### Consigna 1
Enumera todas las referencias bíblicas que aparecen entre paréntesis en la homilía sobre el mandato misionero.
### Consigna 2
Responde a estas preguntas sobre la homilía del mandato misionero:
(a) ¿A qué profeta se atribuyen las palabras “Los pueblos caminarán a tu luz”?
(b) ¿En qué lugar nació el Niño divino al que acuden a adorar los Magos de Oriente?
(c) ¿Hasta cuándo prometió Cristo que estaría con los Apóstoles y sus sucesores?
### Consigna 3
Por favor, escribe la continuación de la homilía sobre el mandato misionero a partir de su última frase.

### Texto de la página
+++

Homilía de san Juan Pablo II,
Domingo, 19 de octubre de 1997
1. “Los pueblos caminarán a tu luz” (Is 60, 3). En estas palabras del profeta Isaías resuena, como ardiente espera y luminosa esperanza, el eco de la Epifanía. Precisamente la relación con esa solemnidad nos permite comprender mejor el carácter misionero de este domingo. En efecto, la profecía de Isaías prolonga a la humanidad entera la perspectiva de la salvación, y así anticipa el gesto profético de los Magos de Oriente que, acudiendo a adorar al Niño divino nacido en Belén (cf. Mt 2, 1-12), anuncian e inauguran la adhesión de los pueblos al mensaje de Cristo. Todos los hombres están llamados a acoger en la fe el Evangelio que salva. La Iglesia ha sido enviada a todos los pueblos, a todas las tierras y culturas: “Id (…) y haced discípulos a todas las gentes, bautizándolas en el nombre del Padre y del Hijo y del Espíritu Santo, y enseñándoles a guardar todo lo que yo os he mandado” (Mt 28, 19-20). Estas palabras, pronunciadas por Cristo antes de subir al cielo, junto con la promesa, hecha a los Apóstoles y a sus sucesores, de que estaría con ellos hasta el fin del mundo (cf. Mt 28, 20), constituyen la esencia del mandato misionero: es Cristo mismo quien, en la persona de sus ministros, va ad gentes, hacia las gentes que no han recibido aún el anuncio de la fe.

+++

### Extracto de datos
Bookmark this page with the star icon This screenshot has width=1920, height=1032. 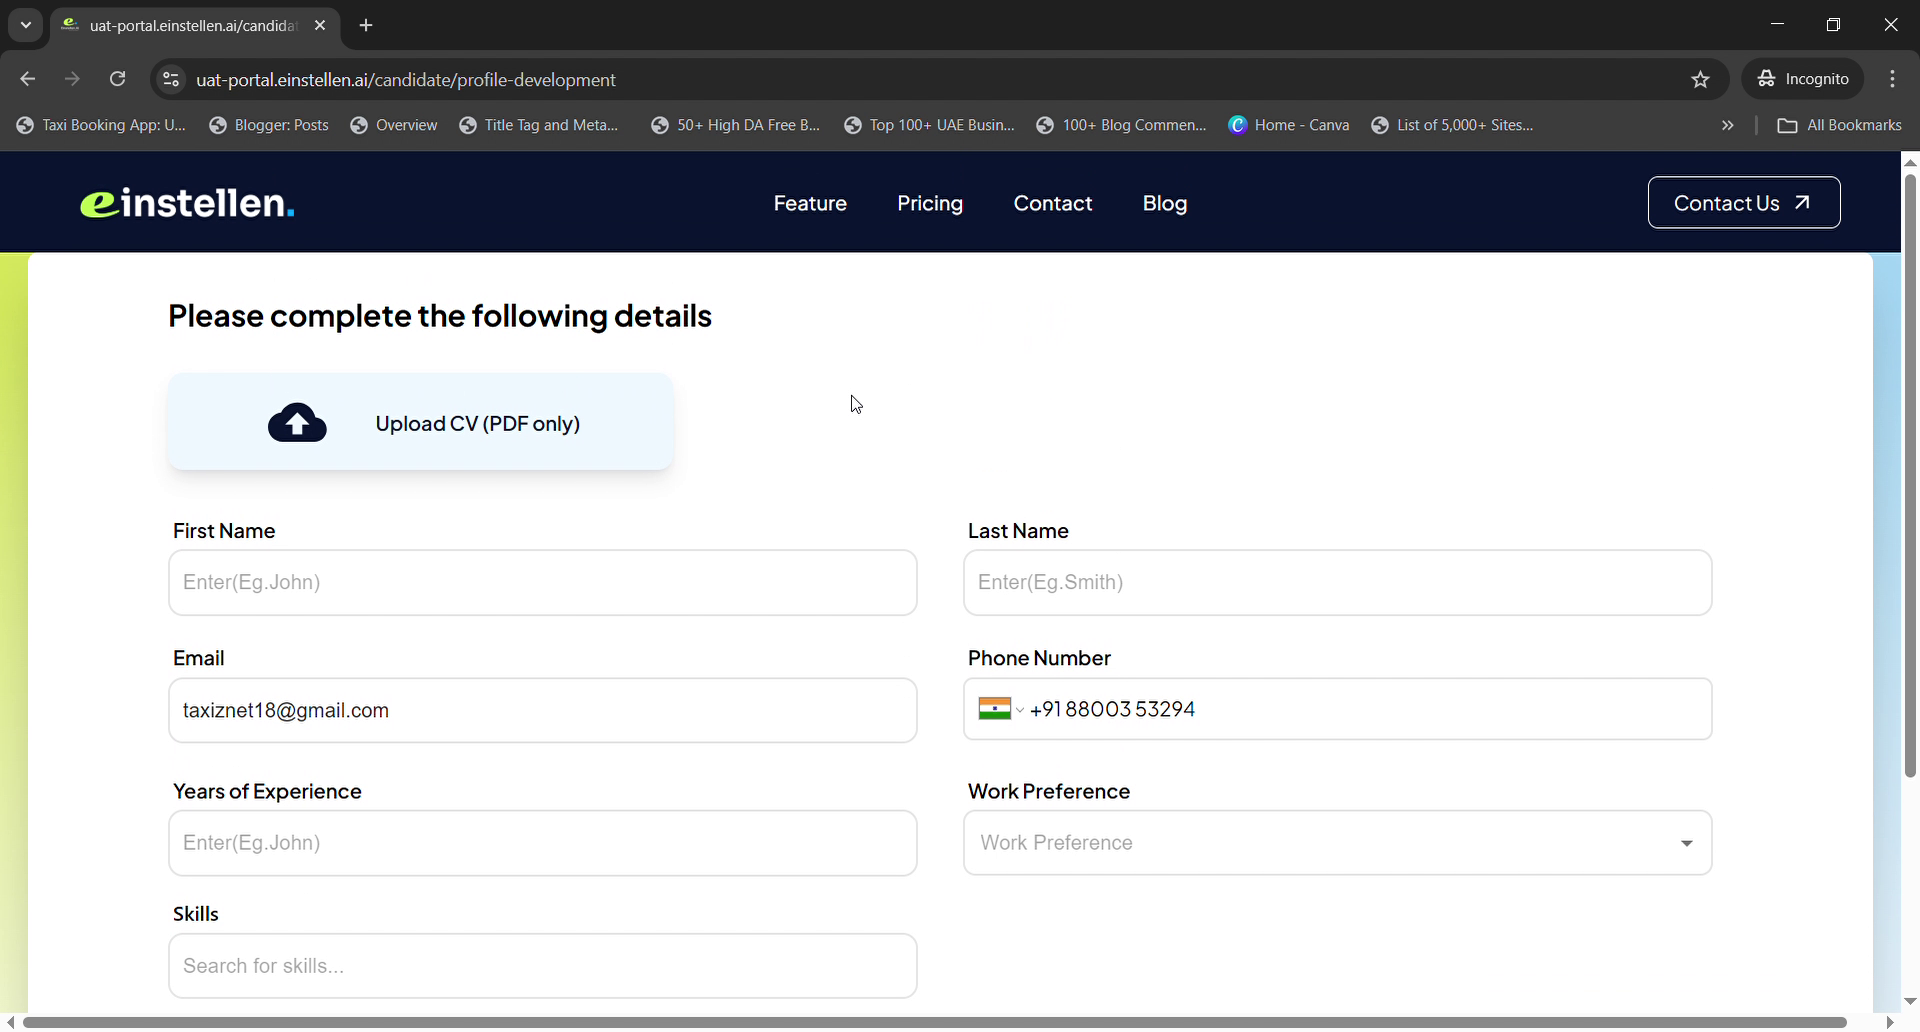[x=1700, y=80]
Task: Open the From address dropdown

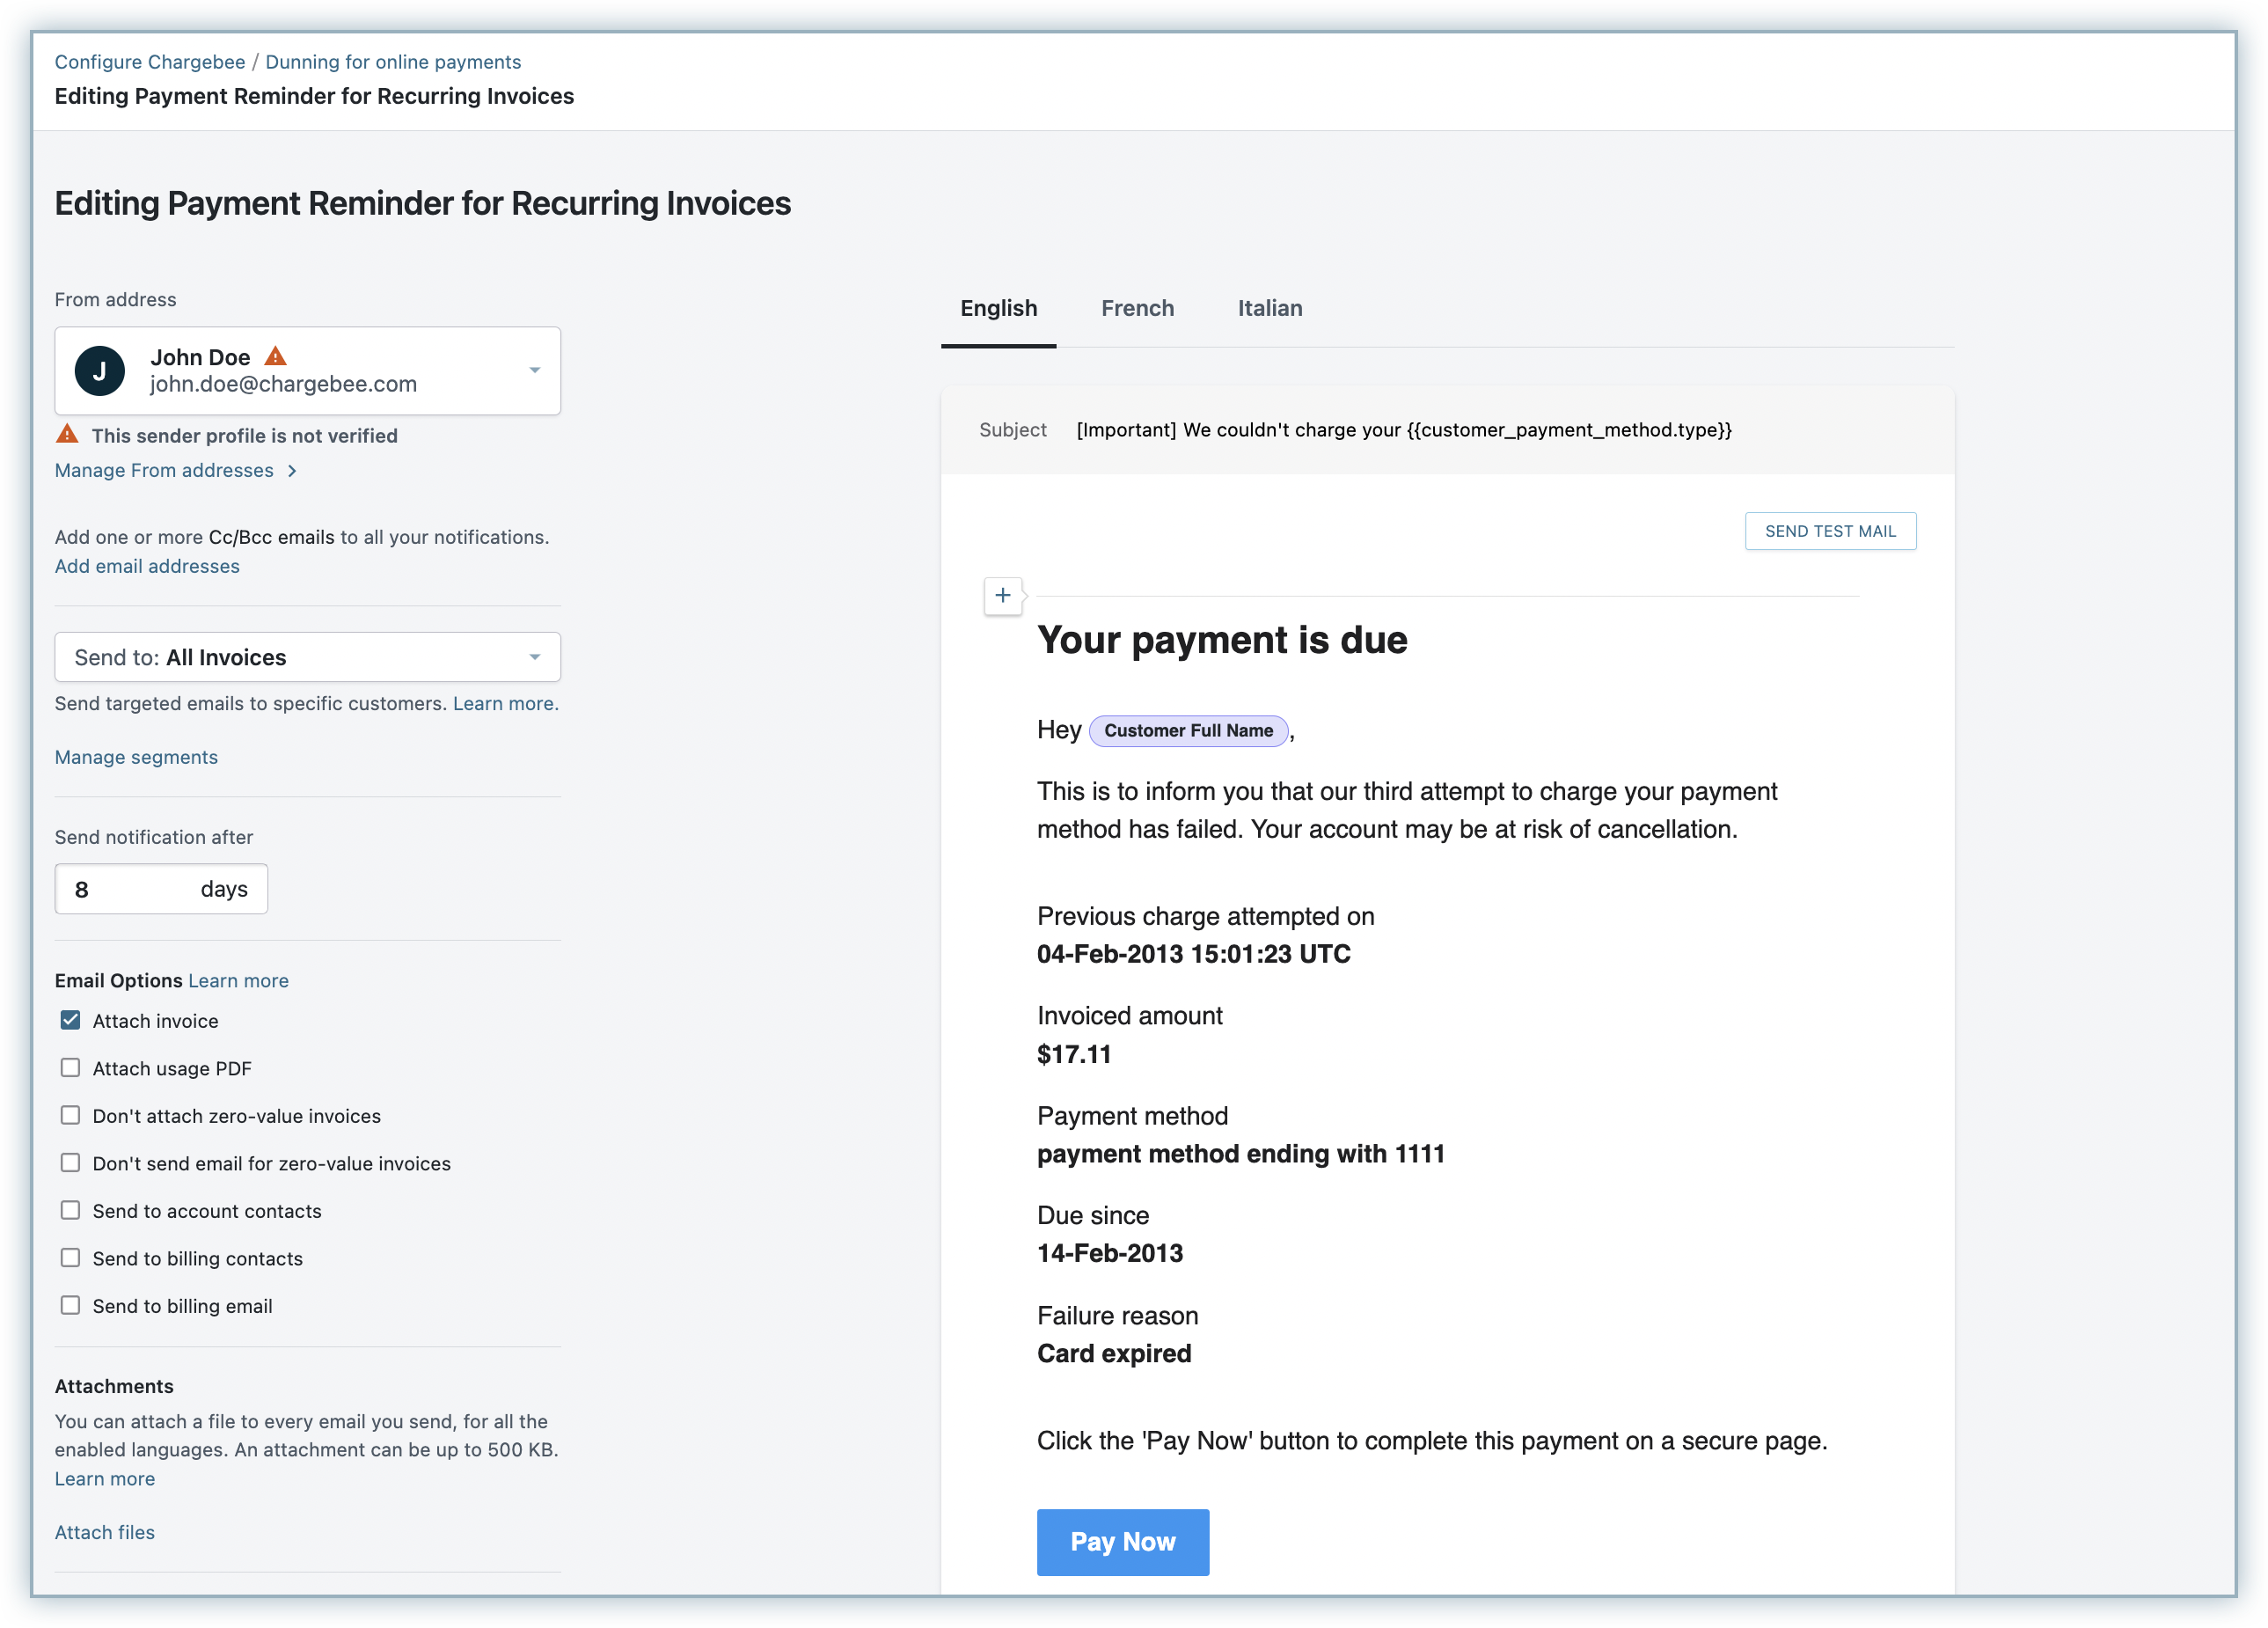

+++

### Respuesta escrita 1
- Is 60, 3
- cf. Mt 2, 1-12
- Mt 28, 19-20
- cf. Mt 28, 20

### Respuesta escrita 2
(a) A Isaías.
(b) En Belén.
(c) Hasta el fin del mundo.

### Respuesta escrita 3
2. Teresa Martín, carmelita descalza de Lisieux, deseaba ardientemente ser misionera. Y lo fue, hasta el punto de que pudo ser proclamada patrona de las misiones. Jesús mismo le mostró de qué modo podía vivir esa vocación: practicando en plenitud el mandamiento del amor, se introduciría en el corazón mismo de la misión de la Iglesia, sosteniendo con la fuerza misteriosa de la oración y de la comunión a los heraldos del Evangelio. Así, ella realizó lo que subrayó el concilio Vaticano II, cuando enseñó que la Iglesia, por su naturaleza, es misionera (cf. Ad gentes, 2). No sólo los que escogen la vida misionera, sino también todos los bautizados, de alguna manera, son enviados ad gentes. Por eso, he querido escoger este domingo misionero para proclamar Doctora de la Iglesia universal a santa Teresa del Niño Jesús y de la Santa Faz: una mujer, una joven y una contemplativa.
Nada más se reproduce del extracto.